Sarvesh wants to prepare a bouquet with roses, lilies, orchids and carnations, so he walked inyo a large garden of flowers. In how many ways can he prepare a bouquet of 15 flowers such that he selects at least 1 rose, 2 lilies, 3 orchids and 4 carnations for his bouquet?

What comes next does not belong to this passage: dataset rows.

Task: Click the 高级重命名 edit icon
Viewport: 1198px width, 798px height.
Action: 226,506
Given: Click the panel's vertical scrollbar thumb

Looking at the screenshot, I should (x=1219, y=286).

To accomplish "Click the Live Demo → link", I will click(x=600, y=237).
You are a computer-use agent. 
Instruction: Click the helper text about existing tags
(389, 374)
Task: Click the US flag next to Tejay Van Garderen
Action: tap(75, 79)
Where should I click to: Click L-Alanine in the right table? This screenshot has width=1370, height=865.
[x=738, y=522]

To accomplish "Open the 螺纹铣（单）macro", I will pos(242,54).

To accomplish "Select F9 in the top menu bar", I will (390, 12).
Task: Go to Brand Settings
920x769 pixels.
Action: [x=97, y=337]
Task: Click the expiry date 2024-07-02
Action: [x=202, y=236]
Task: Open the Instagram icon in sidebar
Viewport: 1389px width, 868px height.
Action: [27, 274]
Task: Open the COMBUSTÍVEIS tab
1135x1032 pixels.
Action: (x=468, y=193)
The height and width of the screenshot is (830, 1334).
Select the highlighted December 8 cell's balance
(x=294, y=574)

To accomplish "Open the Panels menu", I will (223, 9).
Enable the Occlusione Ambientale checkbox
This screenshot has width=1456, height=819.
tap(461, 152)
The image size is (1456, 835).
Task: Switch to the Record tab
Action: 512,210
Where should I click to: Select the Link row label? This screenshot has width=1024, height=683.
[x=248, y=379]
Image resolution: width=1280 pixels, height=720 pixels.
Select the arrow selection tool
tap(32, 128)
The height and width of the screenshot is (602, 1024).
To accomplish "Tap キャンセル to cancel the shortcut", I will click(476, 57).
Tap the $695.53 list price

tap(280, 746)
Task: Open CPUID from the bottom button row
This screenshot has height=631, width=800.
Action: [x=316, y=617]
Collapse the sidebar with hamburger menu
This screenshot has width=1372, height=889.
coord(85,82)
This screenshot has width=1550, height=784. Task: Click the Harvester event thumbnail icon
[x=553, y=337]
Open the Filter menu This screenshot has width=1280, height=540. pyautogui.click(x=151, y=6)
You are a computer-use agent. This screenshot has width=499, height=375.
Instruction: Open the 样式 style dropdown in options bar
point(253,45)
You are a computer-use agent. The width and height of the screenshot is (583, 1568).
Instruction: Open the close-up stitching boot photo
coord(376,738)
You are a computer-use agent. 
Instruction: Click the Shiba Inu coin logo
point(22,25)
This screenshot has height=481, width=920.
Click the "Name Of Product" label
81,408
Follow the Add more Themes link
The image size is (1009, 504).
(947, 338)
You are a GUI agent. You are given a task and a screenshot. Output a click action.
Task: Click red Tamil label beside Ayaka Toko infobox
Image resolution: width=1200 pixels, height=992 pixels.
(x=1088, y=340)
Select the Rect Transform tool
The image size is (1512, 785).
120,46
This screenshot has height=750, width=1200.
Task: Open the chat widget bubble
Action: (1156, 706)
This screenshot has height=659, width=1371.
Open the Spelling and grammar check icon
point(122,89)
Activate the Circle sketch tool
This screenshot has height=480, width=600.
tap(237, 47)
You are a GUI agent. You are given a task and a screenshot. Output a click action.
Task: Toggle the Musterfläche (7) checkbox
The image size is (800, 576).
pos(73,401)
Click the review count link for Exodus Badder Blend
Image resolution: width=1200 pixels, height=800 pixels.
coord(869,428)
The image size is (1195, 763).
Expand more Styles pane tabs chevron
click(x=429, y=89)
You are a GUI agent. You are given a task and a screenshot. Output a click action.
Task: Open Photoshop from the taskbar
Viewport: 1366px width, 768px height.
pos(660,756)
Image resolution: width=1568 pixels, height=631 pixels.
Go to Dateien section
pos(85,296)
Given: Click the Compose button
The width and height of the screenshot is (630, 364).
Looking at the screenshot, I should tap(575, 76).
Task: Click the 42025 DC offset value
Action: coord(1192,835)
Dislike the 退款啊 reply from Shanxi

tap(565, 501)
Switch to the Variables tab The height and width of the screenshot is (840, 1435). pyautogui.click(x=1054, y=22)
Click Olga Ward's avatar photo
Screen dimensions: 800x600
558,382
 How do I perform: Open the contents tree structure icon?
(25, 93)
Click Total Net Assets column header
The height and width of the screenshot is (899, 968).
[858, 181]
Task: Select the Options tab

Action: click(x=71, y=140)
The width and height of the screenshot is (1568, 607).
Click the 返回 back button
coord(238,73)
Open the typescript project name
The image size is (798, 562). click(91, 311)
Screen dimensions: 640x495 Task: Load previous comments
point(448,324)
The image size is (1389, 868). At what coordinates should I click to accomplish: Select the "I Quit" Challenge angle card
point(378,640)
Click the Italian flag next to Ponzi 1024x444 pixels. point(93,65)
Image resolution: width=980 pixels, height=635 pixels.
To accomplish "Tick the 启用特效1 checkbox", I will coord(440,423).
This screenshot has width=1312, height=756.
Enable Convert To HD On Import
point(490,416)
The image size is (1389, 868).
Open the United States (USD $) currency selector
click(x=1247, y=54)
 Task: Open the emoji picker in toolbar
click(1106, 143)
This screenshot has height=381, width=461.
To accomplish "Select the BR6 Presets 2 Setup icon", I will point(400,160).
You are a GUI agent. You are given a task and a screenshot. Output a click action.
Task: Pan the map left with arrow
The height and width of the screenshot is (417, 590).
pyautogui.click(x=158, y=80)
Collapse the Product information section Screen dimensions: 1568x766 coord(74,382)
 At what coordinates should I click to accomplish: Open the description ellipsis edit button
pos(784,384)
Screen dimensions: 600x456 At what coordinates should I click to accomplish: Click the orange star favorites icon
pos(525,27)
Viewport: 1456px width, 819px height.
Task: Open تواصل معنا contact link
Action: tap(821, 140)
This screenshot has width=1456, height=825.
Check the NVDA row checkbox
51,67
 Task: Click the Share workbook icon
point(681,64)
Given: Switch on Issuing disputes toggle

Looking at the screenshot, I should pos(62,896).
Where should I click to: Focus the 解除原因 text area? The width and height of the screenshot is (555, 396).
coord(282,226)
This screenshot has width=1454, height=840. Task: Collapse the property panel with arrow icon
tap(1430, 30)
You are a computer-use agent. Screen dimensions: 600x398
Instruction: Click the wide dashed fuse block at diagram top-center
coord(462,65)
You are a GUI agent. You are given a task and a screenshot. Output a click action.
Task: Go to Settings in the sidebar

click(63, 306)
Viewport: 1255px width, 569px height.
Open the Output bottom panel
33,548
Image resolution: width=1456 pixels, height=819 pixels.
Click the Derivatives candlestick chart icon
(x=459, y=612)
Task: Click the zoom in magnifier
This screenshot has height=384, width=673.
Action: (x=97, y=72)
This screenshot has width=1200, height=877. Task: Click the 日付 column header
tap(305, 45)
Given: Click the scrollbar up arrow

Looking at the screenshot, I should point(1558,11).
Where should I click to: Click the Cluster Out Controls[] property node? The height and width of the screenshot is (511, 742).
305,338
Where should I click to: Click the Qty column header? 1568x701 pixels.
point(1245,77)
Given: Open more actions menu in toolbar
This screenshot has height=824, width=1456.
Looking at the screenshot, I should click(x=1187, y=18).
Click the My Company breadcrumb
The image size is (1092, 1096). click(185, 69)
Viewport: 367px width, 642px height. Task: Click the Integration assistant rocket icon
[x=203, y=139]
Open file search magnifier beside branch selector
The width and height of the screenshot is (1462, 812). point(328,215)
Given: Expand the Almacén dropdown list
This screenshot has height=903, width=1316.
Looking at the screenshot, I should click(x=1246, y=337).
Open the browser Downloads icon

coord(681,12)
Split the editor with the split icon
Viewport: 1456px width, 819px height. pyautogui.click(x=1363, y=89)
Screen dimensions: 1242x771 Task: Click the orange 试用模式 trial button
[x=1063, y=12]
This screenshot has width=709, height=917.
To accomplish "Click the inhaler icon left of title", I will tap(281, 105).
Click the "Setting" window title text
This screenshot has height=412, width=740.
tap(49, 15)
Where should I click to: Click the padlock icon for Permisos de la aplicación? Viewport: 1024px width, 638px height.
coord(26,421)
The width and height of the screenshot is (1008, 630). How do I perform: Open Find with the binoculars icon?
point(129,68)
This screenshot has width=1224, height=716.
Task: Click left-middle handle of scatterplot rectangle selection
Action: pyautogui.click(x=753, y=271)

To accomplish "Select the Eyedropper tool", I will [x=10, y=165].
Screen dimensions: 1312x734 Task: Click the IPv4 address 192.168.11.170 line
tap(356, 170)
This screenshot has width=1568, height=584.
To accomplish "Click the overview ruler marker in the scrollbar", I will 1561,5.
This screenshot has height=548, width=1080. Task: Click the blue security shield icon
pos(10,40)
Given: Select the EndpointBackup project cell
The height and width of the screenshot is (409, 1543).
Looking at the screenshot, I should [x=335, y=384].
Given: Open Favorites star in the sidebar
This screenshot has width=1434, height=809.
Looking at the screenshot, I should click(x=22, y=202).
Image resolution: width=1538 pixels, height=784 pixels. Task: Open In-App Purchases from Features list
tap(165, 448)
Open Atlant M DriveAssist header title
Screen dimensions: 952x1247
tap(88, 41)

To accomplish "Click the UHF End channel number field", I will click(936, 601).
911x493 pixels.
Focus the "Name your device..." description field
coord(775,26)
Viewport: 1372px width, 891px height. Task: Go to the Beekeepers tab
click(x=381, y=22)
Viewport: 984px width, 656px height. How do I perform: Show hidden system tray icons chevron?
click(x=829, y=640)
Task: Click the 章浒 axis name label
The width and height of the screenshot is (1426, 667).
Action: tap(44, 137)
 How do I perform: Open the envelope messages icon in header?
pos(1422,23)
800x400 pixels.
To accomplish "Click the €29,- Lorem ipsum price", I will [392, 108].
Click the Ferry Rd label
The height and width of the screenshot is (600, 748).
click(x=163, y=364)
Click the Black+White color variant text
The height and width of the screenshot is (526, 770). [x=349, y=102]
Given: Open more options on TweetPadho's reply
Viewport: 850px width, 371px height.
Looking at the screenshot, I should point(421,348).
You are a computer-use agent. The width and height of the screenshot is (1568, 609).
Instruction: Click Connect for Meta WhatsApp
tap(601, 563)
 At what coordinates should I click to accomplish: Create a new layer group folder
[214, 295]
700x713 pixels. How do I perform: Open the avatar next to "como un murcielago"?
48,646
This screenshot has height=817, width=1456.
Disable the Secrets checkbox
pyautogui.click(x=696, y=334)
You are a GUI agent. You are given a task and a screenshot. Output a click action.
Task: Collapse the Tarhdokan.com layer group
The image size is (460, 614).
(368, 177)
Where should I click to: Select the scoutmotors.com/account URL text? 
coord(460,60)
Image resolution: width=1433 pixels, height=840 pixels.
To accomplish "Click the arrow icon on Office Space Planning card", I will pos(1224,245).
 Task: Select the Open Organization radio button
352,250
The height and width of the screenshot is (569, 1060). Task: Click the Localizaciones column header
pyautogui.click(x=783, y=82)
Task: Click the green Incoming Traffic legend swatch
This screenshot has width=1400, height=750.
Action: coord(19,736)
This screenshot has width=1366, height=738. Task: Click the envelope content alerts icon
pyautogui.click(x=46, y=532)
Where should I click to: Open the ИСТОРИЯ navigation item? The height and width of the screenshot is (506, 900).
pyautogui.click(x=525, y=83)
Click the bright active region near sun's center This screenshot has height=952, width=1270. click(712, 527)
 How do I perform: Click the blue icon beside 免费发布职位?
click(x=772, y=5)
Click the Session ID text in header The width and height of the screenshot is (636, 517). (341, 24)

To solve the problem of how many ways Sarvesh can prepare a bouquet of 15 flowers with the given constraints, we can break down the solution step by step. ### Step-by-Step Solution: 1. **Identify the Minimum Requirements**: Sarvesh must select at least: - 1 rose - 2 lilies - 3 orchids - 4 carnations Adding these minimum requirements gives us: \[ 1 + 2 + 3 + 4 = 10 \text{ flowers} \] 2. **Calculate Remaining Flowers**: Since Sarvesh wants a total of 15 flowers, we can find the remaining number of flowers he can choose after fulfilling the minimum requirements: \[ 15 - 10 = 5 \text{ flowers} \] 3. **Define the Variables**: Let: - \( r \) = number of additional roses (beyond the 1 required) - \( l \) = number of additional lilies (beyond the 2 required) - \( o \) = number of additional orchids (beyond the 3 required) - \( c \) = number of additional carnations (beyond the 4 required) The equation representing the total number of additional flowers can be expressed as: \[ r + l + o + c = 5 \] 4. **Use the Stars and Bars Theorem**: To find the number of non-negative integer solutions to the equation \( r + l + o + c = 5 \), we can use the stars and bars combinatorial method. The formula for the number of solutions is given by: \[ \binom{n + k - 1}{k - 1} \] where \( n \) is the total number of items to distribute (5 flowers), and \( k \) is the number of categories (4 types of flowers). Here, \( n = 5 \) and \( k = 4 \): \[ \text{Number of ways} = \binom{5 + 4 - 1}{4 - 1} = \binom{8}{3} \] 5. **Calculate the Combination**: Now, we calculate \( \binom{8}{3} \): \[ \binom{8}{3} = \frac{8 \times 7 \times 6}{3 \times 2 \times 1} = \frac{336}{6} = 56 \] 6. **Conclusion**: Therefore, the total number of ways Sarvesh can prepare his bouquet of 15 flowers, while satisfying the given conditions, is: \[ \boxed{56} \]